Your objective: Write the next part of the database assignment text on transcript calculations and academic object groups, starting after its last sentence.

Text segment:
Only count a UOC value when calculating termuocpassed if the student actually passed the course (i.e. has a grade from the set {SY, PT, PC, PS, CR, DN, HD, A, B, C}) or has an XE grade (for credit from exchange) or a T grade (transferred credit) or a PE grade (professional experience) or a RC or RS grade (research courses)). A null grade or any grade other than those just mentioned should not be treated as a pass. (For simplicity, grade GP and EC are treated as unpassed)
Only results with associated marks are included in the termwam calculation. If no mark or grade is available for a course (a null mark or grade), do not consider it when calcualting termwam. (i.e. grade SY, PT, XE, T, PE, RC and RS…or other grade-only results, they normally have a null mark).
termuocpassed and termwam are computed as follows:
termuocpassed = ΣUOC for all courses passed in this term
termwam = Σ(M*U)/ΣU for all courses completed (marked) in this term
M = mark received in a course
U = units of credit for a course
Round the WAM value to the nearest integer and refer to the note of Q5. (i.e. the nearest integer of 10.49 is 10; the nearest integer of 10.50 is 11) If no termwam or termwam is 0 this term, set termwam as null; If no courses have been passed this term, set termuocpassed as null. Examples can be found in Example page.
At the end of the transcript, add an extra TermTranscriptRecord which contains
(‘OVAL’, overallwam, overalluocpassed)
where the overalluocpassed and overallwam are computed as follows:
overalluocpassed = ΣUOC for all courses passed
overallwam = Σ(M*U)/ΣU for all courses completed (marked)
M = mark received in a course
U = units of credit for a course
The calculation rules are similar between the term and overall. Round the WAM value to the nearest integer. If no overallwam or overallwam is 0, just set overallwam as null; If no courses have been passed overall, set overalluocpassed as null.
For simplicity, ignore the situiation of degree changes. If a student zid is invalid, return an empty table. See the example in Example page.
How can you find interesting transcripts to look at? The answer is to think of some properties of a transcript that might make it interesting, and then ask a query to get information about any students who have these kinds of transcripts. I used the following query to find some students. Work out what it does and then try variations to find other kinds of “interesting” students:
select p.unswid,pr.code,termName(min(pe.term)),count()
from People p
join Program_enrolments pe on (pe.student=p.id)
join Programs pr on (pe.program=pr.id)
where pr.code like ‘3%’
group by p.unswid,pr.code
having count() > 5;
Q9 (2 marks)
An important part of defining academic rules in MyMyUNSW is the ability to define groups of academic objects (e.g. groups of subjects, streams or programs) In MyMyUNSW, groups can be defined in three different ways:
enumerated by giving a list of objects in a X_members table
pattern by giving a pattern that identifies all relevant objects
query by storing an SQL query which returns a set of object ids
In all cases, the result is a set of academic objects of a specific type (given in the gtype attribute).
Write a PLpgSQL function Q9(gid integer) that takes the internal ID of an academic object group and returns the codes for all members of the academic object group, including any child groups. Associated with each code should be the type of the corresponding object, either subject, stream or program.

Source material:
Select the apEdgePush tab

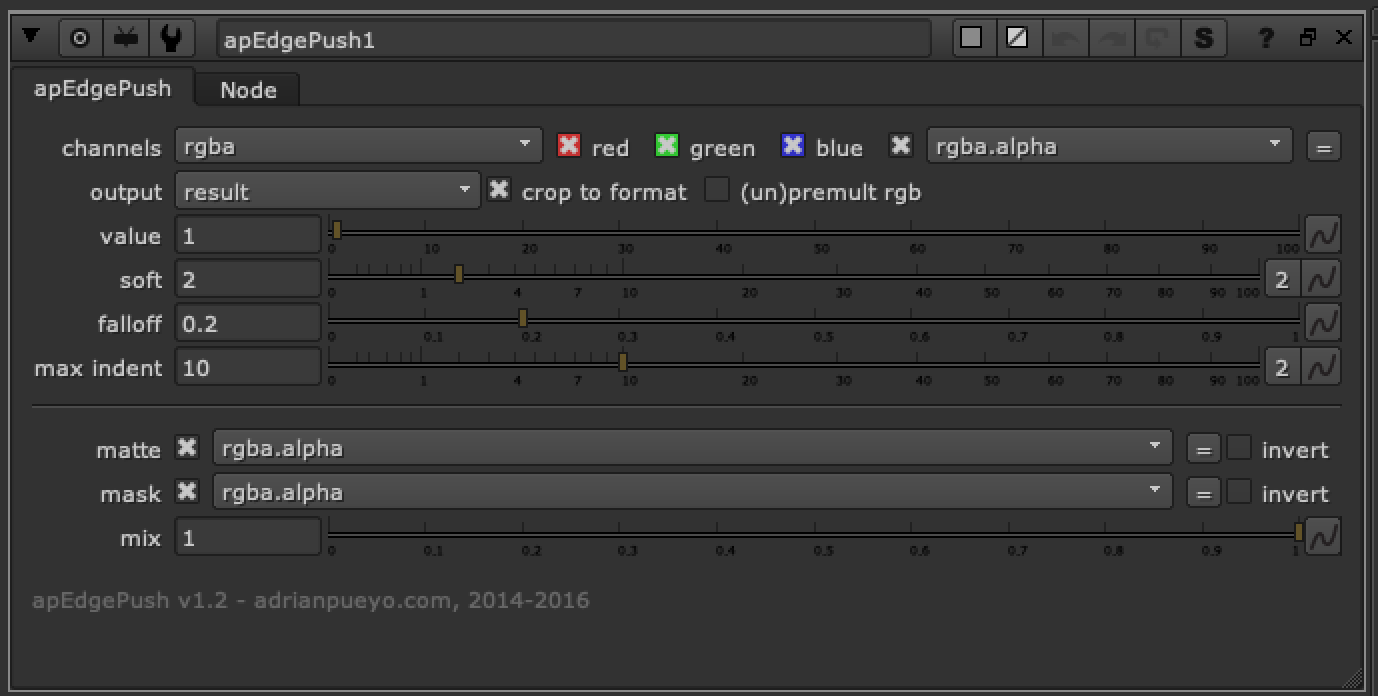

Response for this exercise:
You should return distinct codes (i.e. ignore multiple versions of any object), and there is no need to check whether the academic object is still being offered.
The function is defined as follows:
create or replace function Q9(gid integer) returns setof AcObjRecord
where AcObjRecord is already defined in the database as follows:
create type AcObjRecord as (
objtype text, – academic object’s type e.g. subject, stream, program
objcode text – academic object’s code e.g. COMP3311, SENGA1, 3978
);
Groups of academic objects are defined in the tables:
acad_object_groups(id, name, gtype, glogic, gdefby, negated, parent, definition)
where the most important fields are:
gtype … what kind of objects in the group
gdefby … how the group is defined
definition … where queries or patterns are given
program_group_members(program, ao_group) … for enumerated program groups
stream_group_members(stream, ao_group) … for enumerated stream groups
subject_group_members(subject, ao_group) … for enumerated subject groups
There are a wide variety of patterns. You should explore the acad_object_groups table yourself to see what’s available. To give you a head start, here are some existing patterns and what they mean:
COMP2### … any level 2 computing course (e.g. COMP2911, COMP2041)
COMP[34]### … any level 3 or 4 computing course (e.g. COMP3311, COMP4181)
####1### … any level 1 course at UNSW
(COMP|SENG|BINF)2### … any level 2 course from CSE
COMP1917,COMP1927 … core first year computing courses
COMP1###,COMP2### … same as COMP[12]###
You do not need to handle any of the following types of academic object groups:
any groups defined using a query (gdefby=‘query’)
any groups defined using negation (negated=true)
any groups defined by a pattern which includes ‘FREE’, ‘GEN’ or ‘F=’ as a substring
For any group like the above, simply return no reults (zero rows). You can also ignore the glogic field; treat them all as or groups.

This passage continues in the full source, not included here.